Restate the records below word for word, leaving nothing out.

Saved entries
◇ ◇ ◇
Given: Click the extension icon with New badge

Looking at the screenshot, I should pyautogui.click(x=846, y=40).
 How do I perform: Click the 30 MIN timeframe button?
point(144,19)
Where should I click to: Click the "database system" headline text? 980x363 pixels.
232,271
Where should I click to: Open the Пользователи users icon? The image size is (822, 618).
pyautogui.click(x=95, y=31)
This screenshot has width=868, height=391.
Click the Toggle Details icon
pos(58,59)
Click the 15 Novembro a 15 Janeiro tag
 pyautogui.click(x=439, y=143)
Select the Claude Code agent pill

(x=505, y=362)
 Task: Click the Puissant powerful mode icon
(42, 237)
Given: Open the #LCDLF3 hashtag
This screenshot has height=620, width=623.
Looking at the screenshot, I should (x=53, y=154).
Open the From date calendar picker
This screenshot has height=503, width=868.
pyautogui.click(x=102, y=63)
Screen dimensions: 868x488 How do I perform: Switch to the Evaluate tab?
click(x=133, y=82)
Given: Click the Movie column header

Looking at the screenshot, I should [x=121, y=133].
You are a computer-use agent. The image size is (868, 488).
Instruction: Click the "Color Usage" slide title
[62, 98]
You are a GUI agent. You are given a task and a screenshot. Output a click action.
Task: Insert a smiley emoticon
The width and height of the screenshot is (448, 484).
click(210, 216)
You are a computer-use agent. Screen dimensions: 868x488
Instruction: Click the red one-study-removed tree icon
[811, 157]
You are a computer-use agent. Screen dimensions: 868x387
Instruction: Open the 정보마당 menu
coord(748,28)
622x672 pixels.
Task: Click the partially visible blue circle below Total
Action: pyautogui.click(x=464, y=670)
◇ ◇ ◇
_Reply_.
Given: Click the extension icon with New badge

Looking at the screenshot, I should pyautogui.click(x=846, y=40).
 How do I perform: Click the 30 MIN timeframe button?
point(144,19)
Where should I click to: Click the "database system" headline text? 980x363 pixels.
232,271
Where should I click to: Open the Пользователи users icon? The image size is (822, 618).
pyautogui.click(x=95, y=31)
This screenshot has width=868, height=391.
Click the Toggle Details icon
pos(58,59)
Click the 15 Novembro a 15 Janeiro tag
 pyautogui.click(x=439, y=143)
Select the Claude Code agent pill

(x=505, y=362)
 Task: Click the Puissant powerful mode icon
(42, 237)
Given: Open the #LCDLF3 hashtag
This screenshot has height=620, width=623.
Looking at the screenshot, I should (x=53, y=154).
Open the From date calendar picker
This screenshot has height=503, width=868.
pyautogui.click(x=102, y=63)
Screen dimensions: 868x488 How do I perform: Switch to the Evaluate tab?
click(x=133, y=82)
Given: Click the Movie column header

Looking at the screenshot, I should [x=121, y=133].
You are a computer-use agent. The image size is (868, 488).
Instruction: Click the "Color Usage" slide title
[62, 98]
You are a GUI agent. You are given a task and a screenshot. Output a click action.
Task: Insert a smiley emoticon
The width and height of the screenshot is (448, 484).
click(210, 216)
You are a computer-use agent. Screen dimensions: 868x488
Instruction: Click the red one-study-removed tree icon
[811, 157]
You are a computer-use agent. Screen dimensions: 868x387
Instruction: Open the 정보마당 menu
coord(748,28)
622x672 pixels.
Task: Click the partially visible blue circle below Total
Action: pyautogui.click(x=464, y=670)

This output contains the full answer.